There are many perks to renting your home (including less commitment and less debt), but it can come with some limitations and challenges, especially if you end up in a scenario with a less-than-ideal landlord. While renters’ rights can vary based on city and state, below are several tenants’ rights in the city of Chicago and general points to keep in mind for your greater comfort and protection.
Monthly rent is a fixed rate for the entire duration of your lease
Unless otherwise stated in your lease (and this is a rarity), a landlord cannot increase the cost of rent during the tenure of a lease. Conversely, unless it is stated in your lease, you are not locked in to a fixed or “rent controlled” rate beyond the conclusion of your lease, despite what neighbors or even your landlord may tell you verbally. It is a good idea to touch base with your landlord about three months prior to the close of your lease about the cost of rent for the following lease so that you are not blindsided by a rent raise should there be one.

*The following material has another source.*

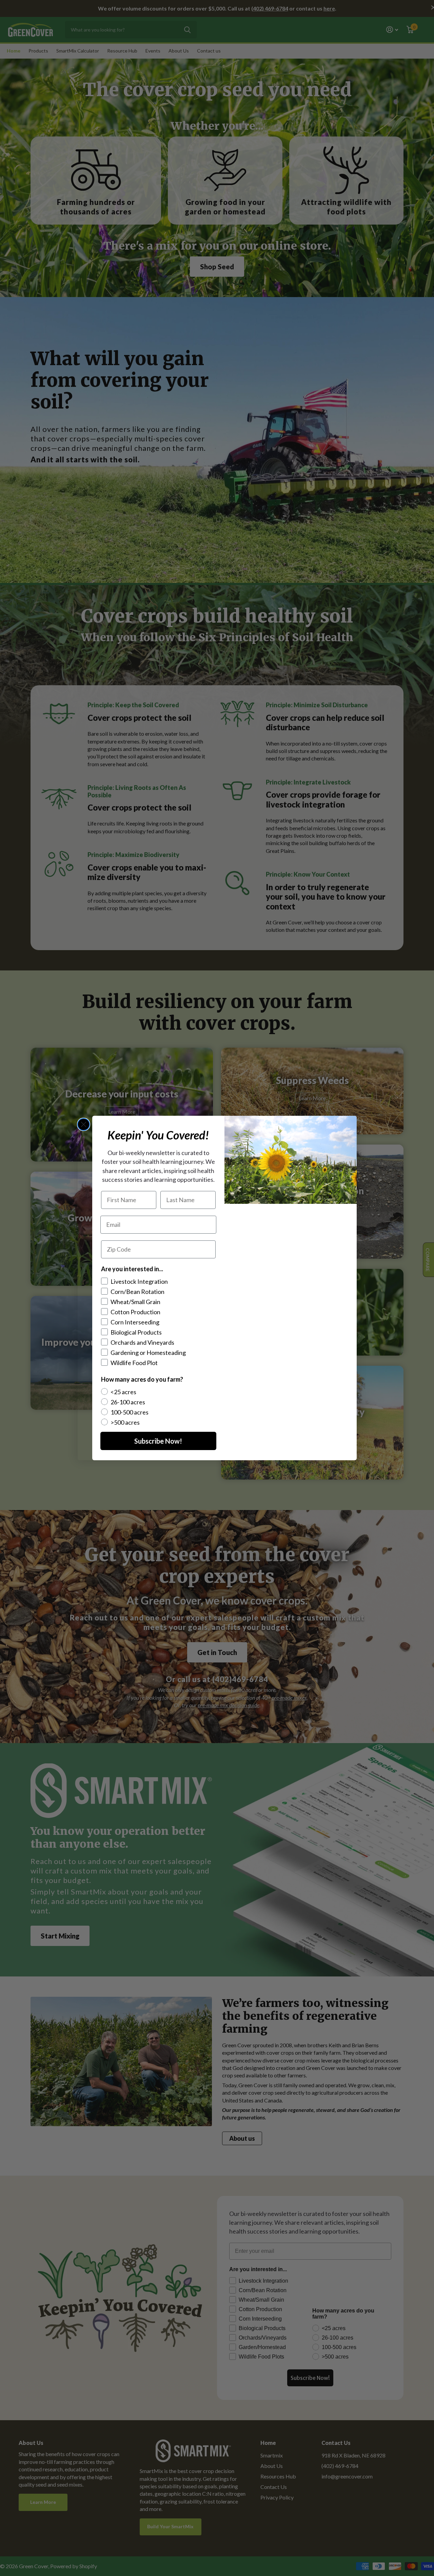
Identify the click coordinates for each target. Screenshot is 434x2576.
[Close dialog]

Your landlord is responsible for all building maintenance
Under the Chicago Tenant Landlord Ordinance, your landlord is responsible for all building maintenance, inside and out. This covers a very wide range of provisions including: necessary security, snow removal, functioning heat and water (this one is huge and you take legal action should you go without heat or water for more than 24 hours), providing of smoke detectors, etc. Should an appliance break, it is your landlord’s responsibility to fix it. The same goes for leaking faucets or ceilings. Do not ever attempt to make these repairs yourself; doing so could lead to further damage that you may be held responsible for.

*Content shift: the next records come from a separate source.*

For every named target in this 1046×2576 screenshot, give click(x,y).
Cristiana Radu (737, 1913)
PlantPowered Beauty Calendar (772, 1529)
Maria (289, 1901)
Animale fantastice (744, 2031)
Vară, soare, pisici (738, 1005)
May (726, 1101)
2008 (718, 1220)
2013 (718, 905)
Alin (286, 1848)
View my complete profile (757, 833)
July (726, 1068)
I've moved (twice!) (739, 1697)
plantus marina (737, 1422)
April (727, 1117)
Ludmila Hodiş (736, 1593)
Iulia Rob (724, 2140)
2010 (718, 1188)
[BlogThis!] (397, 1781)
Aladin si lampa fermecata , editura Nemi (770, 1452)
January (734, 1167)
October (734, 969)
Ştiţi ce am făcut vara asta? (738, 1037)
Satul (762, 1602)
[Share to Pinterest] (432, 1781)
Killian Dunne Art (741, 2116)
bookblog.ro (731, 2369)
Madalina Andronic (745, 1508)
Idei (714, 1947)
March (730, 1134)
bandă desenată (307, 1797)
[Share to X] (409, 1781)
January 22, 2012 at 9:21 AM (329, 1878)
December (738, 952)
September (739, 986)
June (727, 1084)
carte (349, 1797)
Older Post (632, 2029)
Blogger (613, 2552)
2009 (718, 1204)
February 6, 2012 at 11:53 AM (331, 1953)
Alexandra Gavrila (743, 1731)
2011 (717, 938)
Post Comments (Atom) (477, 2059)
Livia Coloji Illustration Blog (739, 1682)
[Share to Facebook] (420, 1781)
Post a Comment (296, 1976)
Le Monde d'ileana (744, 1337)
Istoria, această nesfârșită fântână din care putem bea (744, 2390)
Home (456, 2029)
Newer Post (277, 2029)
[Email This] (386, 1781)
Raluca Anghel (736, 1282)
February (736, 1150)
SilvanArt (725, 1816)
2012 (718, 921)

Notification of foreclosure is required by law
In short, a landlord must provide a tenant notice of property foreclosure within seven days of receiving a summons. It is important to note that this does not constitute an eviction notice and that the renter is still obligated to uphold their end of the lease for the duration of time it is viable. Failure to provide a foreclosure notice is cause for lease termination on the tenant’s part and the tenant may be entitled to significant monetary compensation for the inconvenience.
Landlords cannot enter your home without notice
You landlord is the property owner, but your home is still exactly that: your home. Some leases vary slightly, but by law, a landlord must provide 48 hours notice to the tenant when entering the building and that tenant has to confirm that this is acceptable. Excepting emergency situations, the landlord must have a purpose for entering the unit such as maintenance or prospective tenant viewings (which can only happen within sixty days from the close of the lease).
Unlawful evictions are illegal
Evictions must happen with a court order and must be on account of a violation of a term explicitly stated in your lease. Any of the following actions are considered in line with unlawful eviction and can warrant legal action on your part: blocking the entrance to the unit, interfering with utility services, removing appliances and fixtures, changing or removing locks, using force or violence to enter the unit, etc.